JC: Right. Absolutely. It's percussion.
AAJ: And you also have a long association with Bobby Hutcherson.
JC: Yeah. Of course I'm no master of the mallets and when I tell Bobby this he gets mad, but I found it easy because I already played piano...I had the theory and I had the drumming technique. To me it's just a piano, it's just like a piano. It's set up like a piano, so I know the theory. I just haven't played; I don't have the experience that those people have.
AAJ: So you started playing vibes in M'Boom.
JC: Yes, because we all had to learn. We all had to learn everything. All the mallets, all the percussion. We had to learn hand drumming. Of course, we were all drum set players. It's just amazing.
AAJ: How was the music developed for M'Boom?
----
REQUEST: How would you translate the sentence "It's set up like a piano, so I know the theory." from the interview into Spanish? The listing that follows comes from a different source than the interview.
----
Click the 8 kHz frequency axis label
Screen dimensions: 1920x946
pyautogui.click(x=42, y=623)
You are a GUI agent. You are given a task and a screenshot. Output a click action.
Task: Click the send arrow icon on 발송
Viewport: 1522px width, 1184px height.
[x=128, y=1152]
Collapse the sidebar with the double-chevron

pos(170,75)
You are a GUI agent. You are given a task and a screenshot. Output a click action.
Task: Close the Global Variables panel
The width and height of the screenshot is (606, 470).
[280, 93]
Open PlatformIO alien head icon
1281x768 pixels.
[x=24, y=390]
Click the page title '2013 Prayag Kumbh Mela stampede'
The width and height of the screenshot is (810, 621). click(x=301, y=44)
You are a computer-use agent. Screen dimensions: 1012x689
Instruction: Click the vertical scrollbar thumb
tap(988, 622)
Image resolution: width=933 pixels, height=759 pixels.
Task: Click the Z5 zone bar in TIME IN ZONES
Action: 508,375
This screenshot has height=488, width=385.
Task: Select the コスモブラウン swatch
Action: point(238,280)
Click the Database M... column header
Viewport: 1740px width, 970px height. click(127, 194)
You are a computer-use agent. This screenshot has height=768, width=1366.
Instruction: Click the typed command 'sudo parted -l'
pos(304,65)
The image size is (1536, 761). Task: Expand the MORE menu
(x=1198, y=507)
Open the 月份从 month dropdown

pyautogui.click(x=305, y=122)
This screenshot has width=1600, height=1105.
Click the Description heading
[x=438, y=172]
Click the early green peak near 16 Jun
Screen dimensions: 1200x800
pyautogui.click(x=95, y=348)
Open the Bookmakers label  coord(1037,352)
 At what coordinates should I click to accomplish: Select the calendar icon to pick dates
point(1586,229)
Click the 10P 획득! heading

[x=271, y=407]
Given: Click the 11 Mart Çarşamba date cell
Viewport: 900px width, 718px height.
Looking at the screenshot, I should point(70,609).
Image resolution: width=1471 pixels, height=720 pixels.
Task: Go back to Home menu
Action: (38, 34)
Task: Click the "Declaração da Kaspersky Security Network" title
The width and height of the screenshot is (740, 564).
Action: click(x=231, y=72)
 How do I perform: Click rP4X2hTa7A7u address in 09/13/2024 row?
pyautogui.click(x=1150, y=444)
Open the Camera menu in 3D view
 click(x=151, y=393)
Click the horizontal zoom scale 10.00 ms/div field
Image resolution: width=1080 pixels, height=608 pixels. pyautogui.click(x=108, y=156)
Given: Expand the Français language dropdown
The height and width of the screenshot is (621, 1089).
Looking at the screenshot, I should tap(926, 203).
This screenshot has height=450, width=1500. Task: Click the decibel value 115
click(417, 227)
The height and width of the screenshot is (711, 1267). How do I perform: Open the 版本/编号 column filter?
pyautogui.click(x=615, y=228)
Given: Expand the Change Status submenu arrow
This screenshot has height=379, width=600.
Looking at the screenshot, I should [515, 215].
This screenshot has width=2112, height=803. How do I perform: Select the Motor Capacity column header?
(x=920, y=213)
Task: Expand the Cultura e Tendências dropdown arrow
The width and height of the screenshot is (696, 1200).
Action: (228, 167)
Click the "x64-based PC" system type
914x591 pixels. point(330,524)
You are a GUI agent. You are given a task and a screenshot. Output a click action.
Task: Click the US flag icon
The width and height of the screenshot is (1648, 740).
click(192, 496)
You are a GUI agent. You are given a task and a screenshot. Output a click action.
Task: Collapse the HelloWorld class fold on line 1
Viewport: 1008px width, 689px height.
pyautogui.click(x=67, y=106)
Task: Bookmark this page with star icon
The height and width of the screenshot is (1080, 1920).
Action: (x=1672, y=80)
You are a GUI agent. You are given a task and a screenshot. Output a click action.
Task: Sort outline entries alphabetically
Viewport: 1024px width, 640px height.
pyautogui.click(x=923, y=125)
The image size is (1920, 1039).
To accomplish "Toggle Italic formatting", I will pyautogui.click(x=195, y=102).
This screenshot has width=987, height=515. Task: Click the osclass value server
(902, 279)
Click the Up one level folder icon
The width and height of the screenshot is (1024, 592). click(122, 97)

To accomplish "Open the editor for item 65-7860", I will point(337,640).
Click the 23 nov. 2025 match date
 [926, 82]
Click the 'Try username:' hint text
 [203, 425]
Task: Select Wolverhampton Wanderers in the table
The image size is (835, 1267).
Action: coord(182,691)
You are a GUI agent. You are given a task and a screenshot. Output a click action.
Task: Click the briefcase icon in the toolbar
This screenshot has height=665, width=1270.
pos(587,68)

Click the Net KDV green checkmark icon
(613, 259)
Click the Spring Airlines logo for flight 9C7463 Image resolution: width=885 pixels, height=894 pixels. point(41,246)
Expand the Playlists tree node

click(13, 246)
----
CORRECT ANSWER: Está dispuesto como un piano, así que conozco la teoría.